* [EXERCISE DESCRIPTION]
Look at every line below and count those containing "camera". Answer with the number only.
*** DATA FOR REVIEW Section Begins ***
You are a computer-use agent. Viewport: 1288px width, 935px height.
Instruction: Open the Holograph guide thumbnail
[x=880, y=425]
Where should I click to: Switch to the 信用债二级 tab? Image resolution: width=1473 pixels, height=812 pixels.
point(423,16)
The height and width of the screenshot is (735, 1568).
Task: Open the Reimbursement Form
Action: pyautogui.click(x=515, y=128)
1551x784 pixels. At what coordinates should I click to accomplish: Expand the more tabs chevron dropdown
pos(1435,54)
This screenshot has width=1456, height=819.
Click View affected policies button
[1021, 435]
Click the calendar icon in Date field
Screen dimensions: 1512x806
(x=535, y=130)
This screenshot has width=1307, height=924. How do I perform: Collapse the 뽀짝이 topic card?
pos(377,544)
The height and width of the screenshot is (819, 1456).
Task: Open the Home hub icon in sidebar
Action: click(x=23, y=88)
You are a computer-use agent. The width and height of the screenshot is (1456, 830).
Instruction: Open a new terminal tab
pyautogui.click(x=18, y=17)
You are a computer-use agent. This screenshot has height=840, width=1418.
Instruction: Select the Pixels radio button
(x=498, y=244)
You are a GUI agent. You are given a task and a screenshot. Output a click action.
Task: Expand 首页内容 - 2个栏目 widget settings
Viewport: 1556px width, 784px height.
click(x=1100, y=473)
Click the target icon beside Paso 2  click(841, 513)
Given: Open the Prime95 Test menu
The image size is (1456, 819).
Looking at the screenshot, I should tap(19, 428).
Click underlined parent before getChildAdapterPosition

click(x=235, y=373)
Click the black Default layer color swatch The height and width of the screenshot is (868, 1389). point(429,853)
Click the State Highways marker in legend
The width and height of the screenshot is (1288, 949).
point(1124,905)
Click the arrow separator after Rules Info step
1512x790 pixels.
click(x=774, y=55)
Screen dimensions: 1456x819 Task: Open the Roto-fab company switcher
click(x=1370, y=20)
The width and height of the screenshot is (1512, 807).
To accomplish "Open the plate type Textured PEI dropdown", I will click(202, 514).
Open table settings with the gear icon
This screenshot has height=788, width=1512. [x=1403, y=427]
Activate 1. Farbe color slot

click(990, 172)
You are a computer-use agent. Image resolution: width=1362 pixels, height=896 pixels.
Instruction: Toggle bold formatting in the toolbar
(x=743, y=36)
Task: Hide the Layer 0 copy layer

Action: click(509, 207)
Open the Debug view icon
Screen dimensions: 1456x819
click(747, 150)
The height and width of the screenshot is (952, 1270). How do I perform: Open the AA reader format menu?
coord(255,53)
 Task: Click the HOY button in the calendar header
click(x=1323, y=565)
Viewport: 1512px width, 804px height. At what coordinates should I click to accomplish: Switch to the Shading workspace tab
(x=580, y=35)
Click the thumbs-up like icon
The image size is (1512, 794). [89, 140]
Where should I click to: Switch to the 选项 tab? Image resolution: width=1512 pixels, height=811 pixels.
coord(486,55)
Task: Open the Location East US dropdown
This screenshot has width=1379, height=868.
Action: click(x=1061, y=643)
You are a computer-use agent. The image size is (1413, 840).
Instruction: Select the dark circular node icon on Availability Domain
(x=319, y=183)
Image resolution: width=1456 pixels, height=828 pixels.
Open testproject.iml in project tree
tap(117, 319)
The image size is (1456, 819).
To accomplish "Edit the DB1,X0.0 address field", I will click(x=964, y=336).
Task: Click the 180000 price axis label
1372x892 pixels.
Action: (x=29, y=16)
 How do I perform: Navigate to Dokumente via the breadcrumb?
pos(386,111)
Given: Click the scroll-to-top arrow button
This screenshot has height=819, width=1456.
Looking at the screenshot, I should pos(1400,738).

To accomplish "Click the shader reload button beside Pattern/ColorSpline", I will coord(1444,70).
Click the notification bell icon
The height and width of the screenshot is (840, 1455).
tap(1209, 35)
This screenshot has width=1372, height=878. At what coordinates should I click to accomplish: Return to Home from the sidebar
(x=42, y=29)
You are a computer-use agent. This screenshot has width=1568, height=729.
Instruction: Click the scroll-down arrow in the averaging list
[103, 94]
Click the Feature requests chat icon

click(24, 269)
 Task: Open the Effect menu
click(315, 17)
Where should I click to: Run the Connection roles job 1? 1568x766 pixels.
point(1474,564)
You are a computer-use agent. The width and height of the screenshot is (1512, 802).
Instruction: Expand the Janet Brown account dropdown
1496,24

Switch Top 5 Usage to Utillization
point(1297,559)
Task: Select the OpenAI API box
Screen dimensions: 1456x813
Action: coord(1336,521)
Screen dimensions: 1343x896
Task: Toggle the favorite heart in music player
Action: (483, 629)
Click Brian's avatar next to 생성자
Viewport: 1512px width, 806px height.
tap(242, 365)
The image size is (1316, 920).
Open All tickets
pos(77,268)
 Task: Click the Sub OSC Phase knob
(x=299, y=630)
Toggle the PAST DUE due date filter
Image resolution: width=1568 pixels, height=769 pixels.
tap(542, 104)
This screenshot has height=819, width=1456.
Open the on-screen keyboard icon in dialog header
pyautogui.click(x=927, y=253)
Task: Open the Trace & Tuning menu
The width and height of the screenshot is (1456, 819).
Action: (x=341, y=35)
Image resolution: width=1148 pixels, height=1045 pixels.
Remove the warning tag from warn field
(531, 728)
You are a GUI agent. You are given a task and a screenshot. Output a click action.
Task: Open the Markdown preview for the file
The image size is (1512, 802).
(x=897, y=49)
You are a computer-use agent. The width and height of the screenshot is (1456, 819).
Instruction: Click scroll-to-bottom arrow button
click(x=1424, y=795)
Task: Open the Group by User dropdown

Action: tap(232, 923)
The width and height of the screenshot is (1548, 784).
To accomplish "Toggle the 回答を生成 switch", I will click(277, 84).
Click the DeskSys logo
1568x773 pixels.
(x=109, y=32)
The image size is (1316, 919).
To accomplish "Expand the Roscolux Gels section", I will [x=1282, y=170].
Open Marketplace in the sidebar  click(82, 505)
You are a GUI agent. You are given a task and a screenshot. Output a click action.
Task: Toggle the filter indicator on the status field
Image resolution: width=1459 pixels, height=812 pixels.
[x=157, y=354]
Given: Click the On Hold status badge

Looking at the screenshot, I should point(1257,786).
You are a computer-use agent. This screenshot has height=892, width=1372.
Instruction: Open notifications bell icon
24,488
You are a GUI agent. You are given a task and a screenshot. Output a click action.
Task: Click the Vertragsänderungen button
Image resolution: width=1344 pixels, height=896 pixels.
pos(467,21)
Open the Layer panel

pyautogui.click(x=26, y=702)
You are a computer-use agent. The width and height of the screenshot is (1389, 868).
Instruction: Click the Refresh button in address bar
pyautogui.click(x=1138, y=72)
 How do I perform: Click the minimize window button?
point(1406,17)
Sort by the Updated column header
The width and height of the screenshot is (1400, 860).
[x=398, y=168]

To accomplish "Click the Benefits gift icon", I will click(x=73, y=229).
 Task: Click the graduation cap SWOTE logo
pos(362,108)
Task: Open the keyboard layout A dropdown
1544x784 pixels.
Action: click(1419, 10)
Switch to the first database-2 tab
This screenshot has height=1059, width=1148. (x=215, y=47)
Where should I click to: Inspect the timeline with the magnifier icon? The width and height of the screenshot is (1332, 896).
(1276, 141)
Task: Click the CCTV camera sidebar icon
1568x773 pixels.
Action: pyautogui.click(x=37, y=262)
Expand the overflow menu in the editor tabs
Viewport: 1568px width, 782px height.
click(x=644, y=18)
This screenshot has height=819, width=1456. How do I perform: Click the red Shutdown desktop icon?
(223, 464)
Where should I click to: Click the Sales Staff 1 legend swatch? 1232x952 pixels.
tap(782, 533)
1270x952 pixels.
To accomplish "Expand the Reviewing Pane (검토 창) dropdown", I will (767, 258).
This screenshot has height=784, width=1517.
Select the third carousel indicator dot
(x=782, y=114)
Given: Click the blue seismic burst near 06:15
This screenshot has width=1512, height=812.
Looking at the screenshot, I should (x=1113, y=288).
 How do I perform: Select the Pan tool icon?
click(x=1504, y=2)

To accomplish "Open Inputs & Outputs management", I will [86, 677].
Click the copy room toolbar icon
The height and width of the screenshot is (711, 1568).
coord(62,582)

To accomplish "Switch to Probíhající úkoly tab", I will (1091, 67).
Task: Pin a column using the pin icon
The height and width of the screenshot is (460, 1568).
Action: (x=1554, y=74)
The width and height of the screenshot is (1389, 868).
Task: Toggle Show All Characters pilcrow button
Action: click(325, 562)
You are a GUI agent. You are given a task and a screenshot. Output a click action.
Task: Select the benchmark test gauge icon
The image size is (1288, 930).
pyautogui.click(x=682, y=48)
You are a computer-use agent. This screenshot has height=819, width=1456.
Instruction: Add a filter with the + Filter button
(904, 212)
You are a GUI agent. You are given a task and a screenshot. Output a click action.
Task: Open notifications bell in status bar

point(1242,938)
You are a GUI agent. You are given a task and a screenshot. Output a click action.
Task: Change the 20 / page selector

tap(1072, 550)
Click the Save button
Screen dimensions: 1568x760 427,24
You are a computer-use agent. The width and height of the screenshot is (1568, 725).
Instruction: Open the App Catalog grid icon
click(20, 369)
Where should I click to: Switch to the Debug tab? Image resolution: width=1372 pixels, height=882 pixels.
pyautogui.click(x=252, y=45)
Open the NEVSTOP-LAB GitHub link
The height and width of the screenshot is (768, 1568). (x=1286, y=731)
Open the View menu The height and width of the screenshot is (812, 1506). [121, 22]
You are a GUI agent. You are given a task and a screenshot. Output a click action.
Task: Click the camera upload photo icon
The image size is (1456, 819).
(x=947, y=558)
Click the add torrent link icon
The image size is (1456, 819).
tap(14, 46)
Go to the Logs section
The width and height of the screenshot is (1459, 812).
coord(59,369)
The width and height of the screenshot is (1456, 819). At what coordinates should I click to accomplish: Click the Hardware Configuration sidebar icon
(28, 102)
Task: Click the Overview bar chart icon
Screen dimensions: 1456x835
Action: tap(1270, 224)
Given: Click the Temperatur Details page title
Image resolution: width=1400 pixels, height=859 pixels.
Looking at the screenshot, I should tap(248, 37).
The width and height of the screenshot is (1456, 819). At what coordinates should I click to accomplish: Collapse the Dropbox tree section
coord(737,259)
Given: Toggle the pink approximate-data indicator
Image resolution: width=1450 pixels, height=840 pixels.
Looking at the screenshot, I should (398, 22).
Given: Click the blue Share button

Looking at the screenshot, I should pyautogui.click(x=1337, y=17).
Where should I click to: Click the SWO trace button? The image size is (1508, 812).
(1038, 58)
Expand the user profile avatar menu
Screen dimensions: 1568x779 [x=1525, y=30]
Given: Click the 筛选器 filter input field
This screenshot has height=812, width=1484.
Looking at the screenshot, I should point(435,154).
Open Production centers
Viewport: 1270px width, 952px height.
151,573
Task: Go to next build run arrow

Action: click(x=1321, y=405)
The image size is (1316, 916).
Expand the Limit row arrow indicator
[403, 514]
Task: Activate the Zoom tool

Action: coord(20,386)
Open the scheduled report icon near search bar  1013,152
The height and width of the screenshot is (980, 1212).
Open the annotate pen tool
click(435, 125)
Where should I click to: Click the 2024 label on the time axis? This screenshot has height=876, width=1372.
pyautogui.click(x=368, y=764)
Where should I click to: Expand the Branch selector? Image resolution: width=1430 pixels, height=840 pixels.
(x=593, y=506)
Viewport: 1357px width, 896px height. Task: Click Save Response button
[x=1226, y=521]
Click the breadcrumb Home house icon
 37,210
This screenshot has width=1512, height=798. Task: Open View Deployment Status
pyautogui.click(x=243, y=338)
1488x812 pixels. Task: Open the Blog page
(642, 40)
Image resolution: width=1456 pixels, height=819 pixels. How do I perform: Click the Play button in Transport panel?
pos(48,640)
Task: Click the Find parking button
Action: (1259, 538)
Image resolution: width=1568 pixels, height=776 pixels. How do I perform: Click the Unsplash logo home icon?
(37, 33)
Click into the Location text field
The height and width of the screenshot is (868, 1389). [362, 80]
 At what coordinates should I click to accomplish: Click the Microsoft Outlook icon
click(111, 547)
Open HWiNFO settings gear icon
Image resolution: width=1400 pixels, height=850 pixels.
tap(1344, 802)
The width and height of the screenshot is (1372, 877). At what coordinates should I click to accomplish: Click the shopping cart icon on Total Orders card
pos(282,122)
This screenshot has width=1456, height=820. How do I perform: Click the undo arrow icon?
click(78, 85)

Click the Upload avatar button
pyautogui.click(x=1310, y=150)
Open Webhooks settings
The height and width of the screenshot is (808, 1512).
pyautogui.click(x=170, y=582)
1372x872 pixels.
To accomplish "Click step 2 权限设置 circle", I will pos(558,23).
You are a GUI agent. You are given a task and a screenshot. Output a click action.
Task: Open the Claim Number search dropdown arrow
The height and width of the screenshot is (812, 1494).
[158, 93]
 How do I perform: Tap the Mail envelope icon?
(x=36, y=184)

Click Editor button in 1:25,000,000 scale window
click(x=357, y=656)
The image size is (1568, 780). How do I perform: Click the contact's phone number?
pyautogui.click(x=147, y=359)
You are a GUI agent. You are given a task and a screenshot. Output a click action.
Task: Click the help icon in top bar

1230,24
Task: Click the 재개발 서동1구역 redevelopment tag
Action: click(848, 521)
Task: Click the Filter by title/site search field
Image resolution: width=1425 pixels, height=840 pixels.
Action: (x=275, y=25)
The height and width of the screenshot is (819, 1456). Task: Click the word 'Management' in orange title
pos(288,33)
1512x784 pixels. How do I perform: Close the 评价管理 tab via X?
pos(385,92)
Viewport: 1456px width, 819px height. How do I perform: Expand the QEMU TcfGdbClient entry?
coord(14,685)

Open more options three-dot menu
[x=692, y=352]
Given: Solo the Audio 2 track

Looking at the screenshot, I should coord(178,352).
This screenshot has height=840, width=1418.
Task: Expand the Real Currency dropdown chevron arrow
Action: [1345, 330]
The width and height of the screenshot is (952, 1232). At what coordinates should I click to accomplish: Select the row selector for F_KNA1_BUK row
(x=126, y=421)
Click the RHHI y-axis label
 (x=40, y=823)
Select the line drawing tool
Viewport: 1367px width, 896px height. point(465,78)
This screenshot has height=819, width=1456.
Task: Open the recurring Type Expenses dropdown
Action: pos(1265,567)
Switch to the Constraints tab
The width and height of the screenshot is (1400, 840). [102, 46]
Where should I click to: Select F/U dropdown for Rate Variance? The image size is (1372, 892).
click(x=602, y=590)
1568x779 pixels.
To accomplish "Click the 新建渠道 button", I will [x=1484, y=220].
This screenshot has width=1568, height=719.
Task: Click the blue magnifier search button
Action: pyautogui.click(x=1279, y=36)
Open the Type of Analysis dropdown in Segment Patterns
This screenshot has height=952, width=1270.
*** DATA FOR REVIEW Section Ends ***
* [TASK RESULT]
2